## EXERCISE DETAILS
Copy out the material from the line with "Where should I click to: Select" up to and including the line with "coord(96,146)".

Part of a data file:
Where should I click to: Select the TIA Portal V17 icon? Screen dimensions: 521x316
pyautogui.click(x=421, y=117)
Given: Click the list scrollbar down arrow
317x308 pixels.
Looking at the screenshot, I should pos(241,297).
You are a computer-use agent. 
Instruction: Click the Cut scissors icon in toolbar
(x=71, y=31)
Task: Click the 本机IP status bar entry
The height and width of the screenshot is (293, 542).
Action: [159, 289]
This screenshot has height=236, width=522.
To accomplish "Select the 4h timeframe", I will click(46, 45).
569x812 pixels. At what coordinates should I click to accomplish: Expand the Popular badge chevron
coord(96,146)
==
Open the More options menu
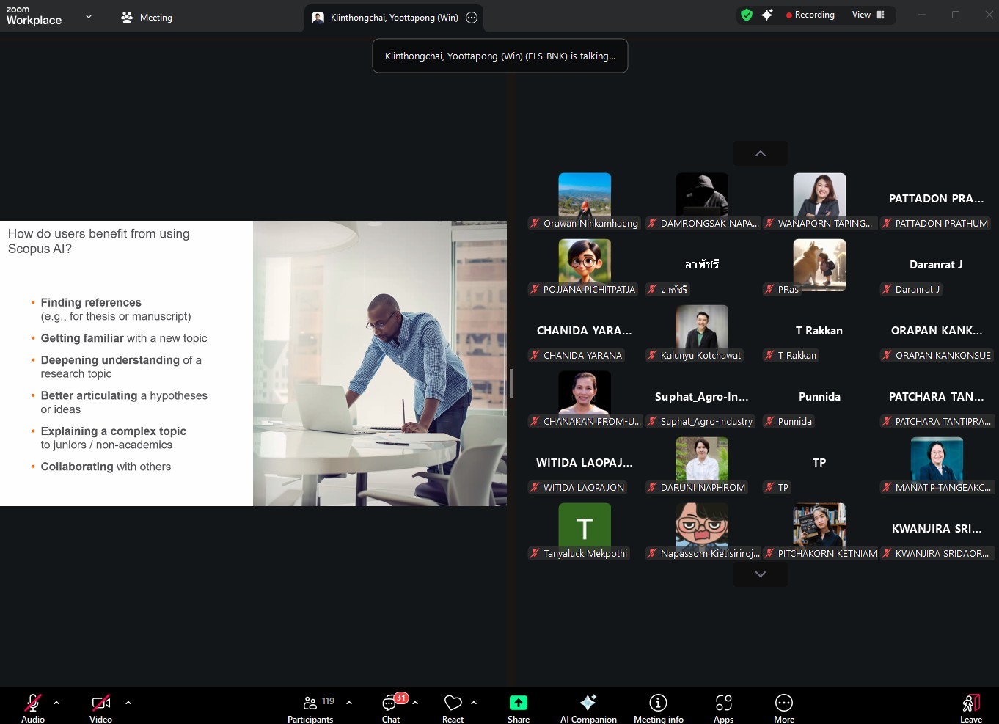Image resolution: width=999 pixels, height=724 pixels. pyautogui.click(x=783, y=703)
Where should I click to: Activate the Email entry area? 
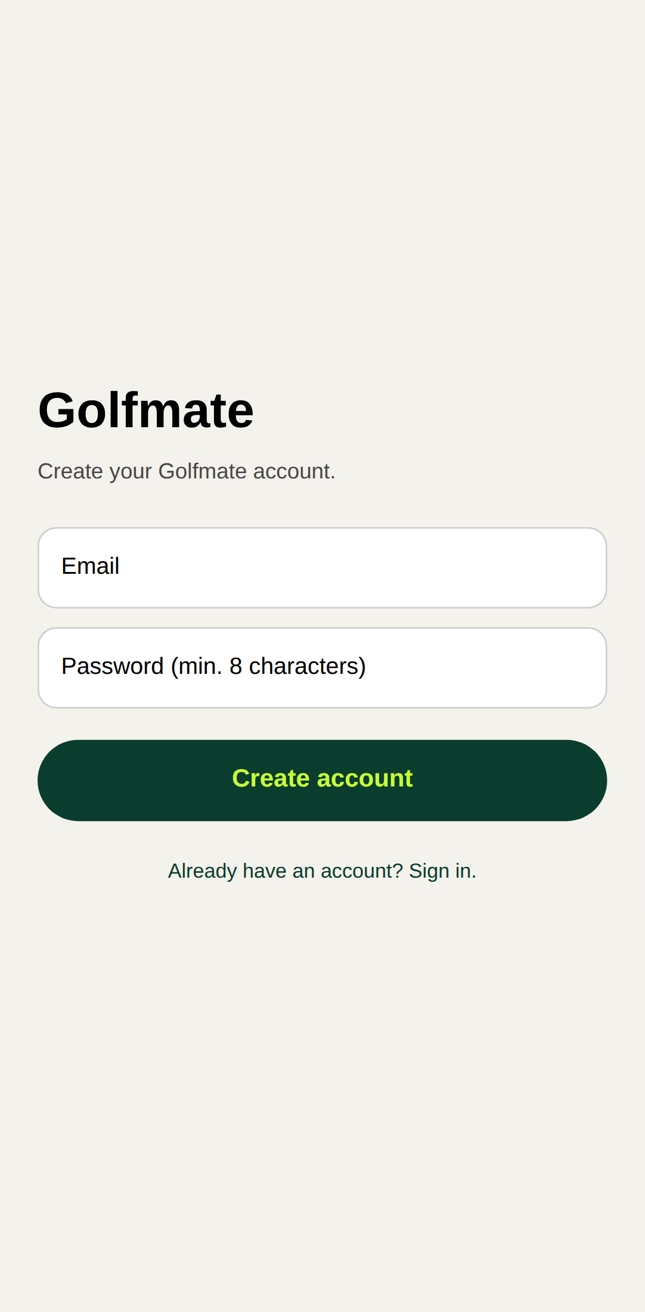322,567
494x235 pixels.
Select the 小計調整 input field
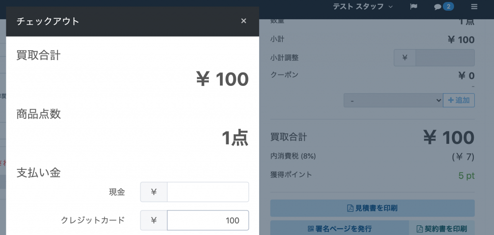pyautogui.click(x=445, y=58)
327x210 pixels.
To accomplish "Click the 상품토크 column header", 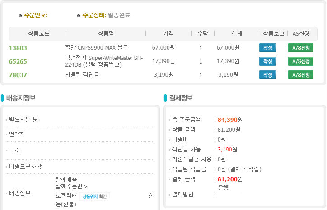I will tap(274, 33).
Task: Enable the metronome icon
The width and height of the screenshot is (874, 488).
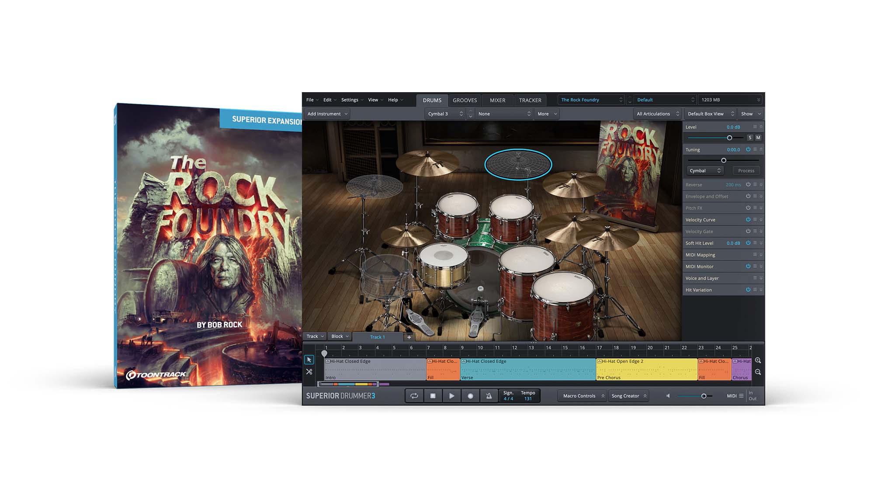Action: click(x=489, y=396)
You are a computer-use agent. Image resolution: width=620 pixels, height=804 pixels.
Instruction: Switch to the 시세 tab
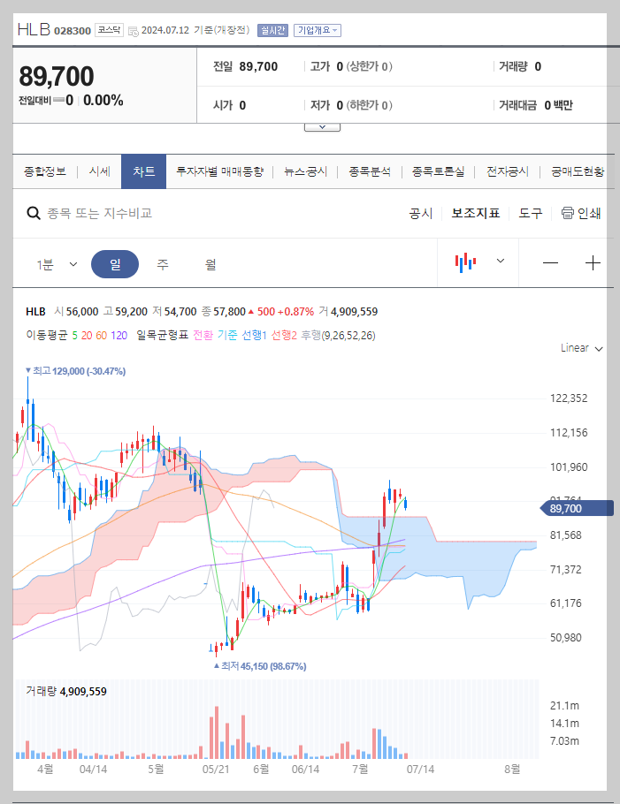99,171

## FINISHED ANSWER
Where should I click to: Select the TIA Portal V17 icon? Screen dimensions: 521x316
pyautogui.click(x=421, y=117)
Given: Click the list scrollbar down arrow
317x308 pixels.
Looking at the screenshot, I should pos(241,297).
You are a computer-use agent. 
Instruction: Click the Cut scissors icon in toolbar
(x=71, y=31)
Task: Click the 本机IP status bar entry
The height and width of the screenshot is (293, 542).
Action: [159, 289]
This screenshot has height=236, width=522.
To accomplish "Select the 4h timeframe", I will click(46, 45).
569x812 pixels. At what coordinates should I click to accomplish: Expand the Popular badge chevron
coord(96,146)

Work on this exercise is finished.